Matrix-based security in Hudson doesn't work in IE

As I mentioned in my earlier posts, I have been using Hudson CI engine from the past 3 weeks. Pretty easy and cool as well. No complaints so far.

I started working on getting the standard security setup and am having problems doing the same. I am using the 1.195 version. In this version, once I select the Matrix-based security, I am unable to add users or group.

I did find a workaround wherein I can go and change the config.xml file and manually grant permissions to users. But, if I go back and make any other configuration changes and save, my security changes are lost.

Are you having these problems? How did you manage to secure Hudson? Any ideas?

P.S: After I posted this and searched a lot on the net and didn't find any reference, I was a bit surprised. Downloaded Hudson on my laptop, and was able to use the Matrix-based security. Once it worked on my laptop, I knew who the culprit was. It was IE, my laptop by default uses Firefox as the browser. Once I downloaded and installed Firefox as well on the desktop, I was able to add users and roles.

Monday, March 24, 2008

Joined Stelligent

Two weeks back, I joined Stelligent Incorporated as Senior Software Consultant. Having had many years of experience, it was time for a new challenge. I am really excited to work with Industry experts like Andrew Glover, Paul Julius, Paul Duvall and also learn a lot from them. :)

Saturday, March 22, 2008

Hudson's so Groovy

Having used Cruise Control for almost 4 years, when I started looking at Hudson last week, I was impressed seeing how easy it was to configure and get it up and running in just a few minutes. It also has several plugins available, and if you don't find one you can quickly write one as well.

Andrew Glover, in the TestEarly Blog, shows us how to use Groovy with Hudson. Hudson has a Groovy plug-in which can execute Groovy Scripts.

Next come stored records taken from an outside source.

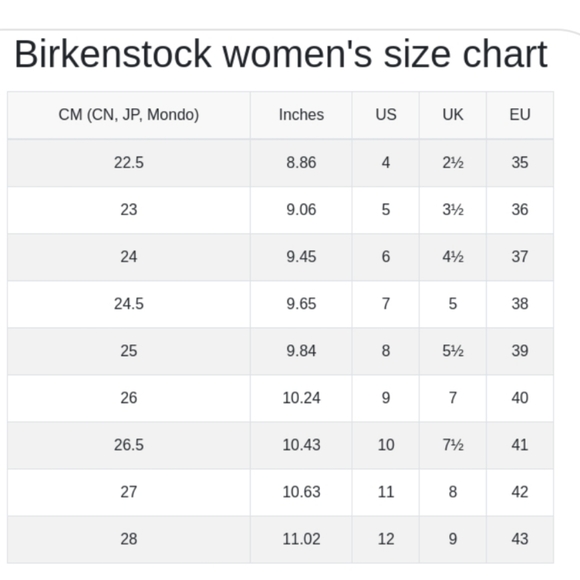Click the EU column header
The image size is (580, 580).
click(x=520, y=115)
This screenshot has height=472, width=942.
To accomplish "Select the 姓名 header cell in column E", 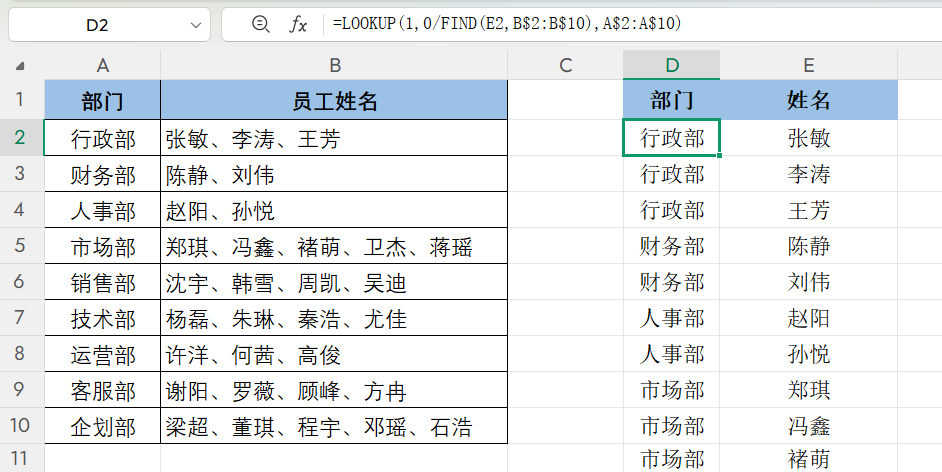I will click(x=808, y=101).
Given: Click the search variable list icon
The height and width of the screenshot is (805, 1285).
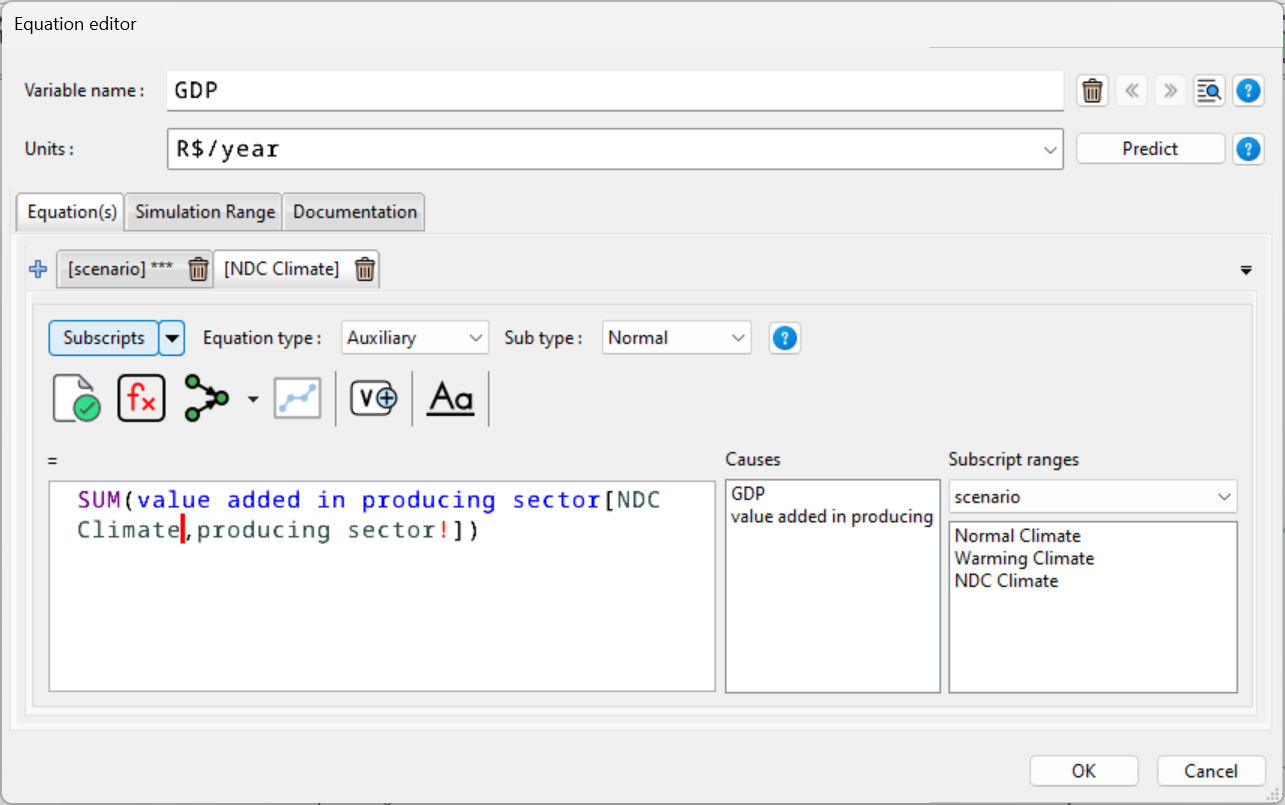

To quote from the blog "as a part of a CI project setup, another dependent
project’s directories were becoming read-only due to an SCM feature.
Consequently, a child project couldn’t write to the filesystem.

This problem was easily solved using Groovy (plus a little Ant)– a triggered build executes a small Groovy script that uses Ant’s chmod
task to make target directories read-write enabled. As you can see, the
fix requires 2 lines of code (which could, arguably, be reduced to one)"

def ant = new AntBuilder()
ant.chmod(dir:"./ci09_i/ui/rep2/reports/", perm:"ugo+rw",
includes:"**/*.*")

You can read the complete story at TestEarly.com

Isn't that cool? However, I am not sure if there is a way to specify Hudson to run the Groovy Script first before executing any build script or vice versa, any ideas?